BT Interview: Stalk The Wild Amazons With Michael Schindlinger


About Michael Schindlinger:

Michael Schindlinger was born in Lakewood, New Jersey, and is presently a Lecturer in Biology at Lesley University in Cambridge, Massachusetts. At the age of 13, he and his family relocated to New York City’s Greenwich Village, returning to his New York origins (his parents and grandparents were both from Brooklyn).

Michael attended Manhattan’s Friends Seminary before enrolling at Boston’s famed Berklee College of Music for two years. Michael’s doctoral studies at Harvard on the numerous languages and dialects of parrots began at Berklee, and what a long unusual voyage it’s been É well, maybe not so strange when you put it all together!

BT: Do you feel that wild bird conservation and pet bird ownership are incompatible?

MS: Not when people’s affection for their pet birds inspires them to become champions for their wild protection. When we neglect parrots as wild birds and concentrate only on them as pets, we risk boosting the pet trade to the point that convincing people that native birds should be free becomes impossible.

BT: What advice would you provide to someone who is about to adopt their first pet bird?

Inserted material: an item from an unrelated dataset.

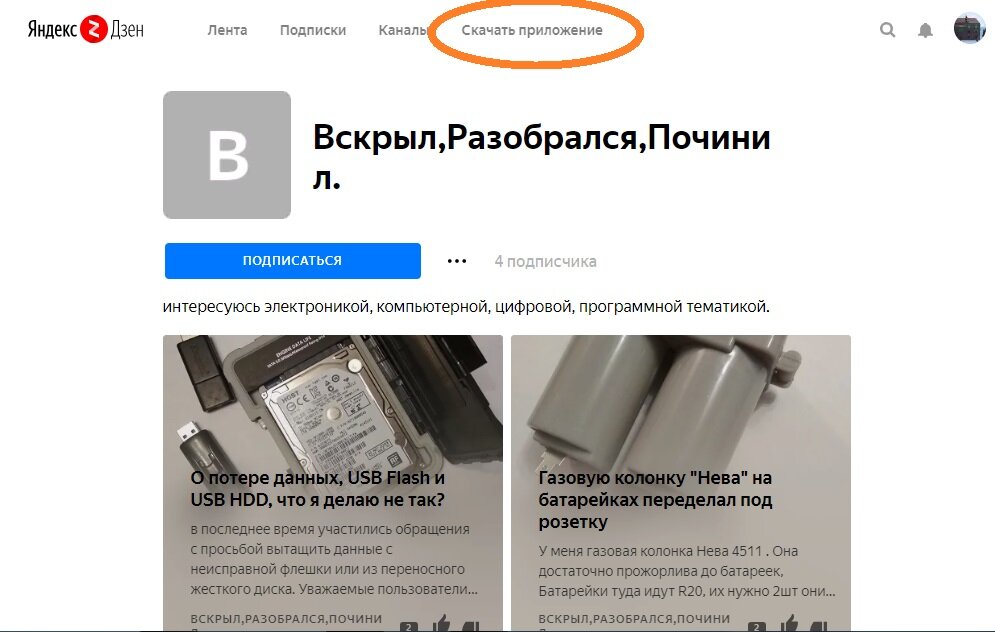
Task: Open comments count on USB Flash article
Action: [x=409, y=627]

MS: Parrots are excellent pets since they have such strong personalities. Because they aren’t actually domesticated, we can’t modify them in captivity. We can only bargain. People should buy a bird only if they want the extra charm/hassle of having an animal that will never recognize you as a master in the same way that a dog would.

If you want a cuddly, adorable animal, avoid getting a parrot since they bring so much more baggage: loudness, defying social hierarchy, and expressing their independence. It may take many generations for parrots to be domesticated in the same way that dogs and cats have been. Their desire for liberty is great.

BT: What do you believe is the most common error individuals make while caring for their pet birds?

MS: Not providing it the attention it requires, misinterpreting the bird’s goals, and isolating the bird in response to calling behavior. When it calls, the bird is requesting social connection, which the human is refusing by isolating it. Birds develop neurotic symptoms when they are handled by untrained persons who do not comprehend the bird’s motives or requirements and instead prioritize their own conveniences.

I deal extensively with Foster Parrots in Massachusetts and am well aware of the issues. People are routinely surrendering enormous birds for reasonable but unacceptable reasons. Sometimes getting a huge bird is a more serious decision than getting married. The association will endure the remainder of the bird’s life, which may be longer than ours. Getting a bird on the spur of the moment and getting the largest bird available without completing one’s “research” is a huge error.

BT: What is your best bird-care tip?

MS: Pay close attention to your birds and enable them to share mealtimes. Allow them to eat when you eat, and share some safe food with them. Make the bird a part of your daily routine. Make it engaging for more than a few minutes a day. Create an enhanced habitat by include a window and several social partners, both human and avian.

Two birds become excellent partners for one another. People wrongly believe that if they obtain a second bird, their bird would no longer engage with them, but this is not true. After that, you may not be the bird’s favorite creature, but it could be a good thing if you’re not home for the most of the day. It also relieves you of the responsibility of providing social stimulation. All birds are ‘lovebirds,’ which means they need a reliable mate, and who better than another bird?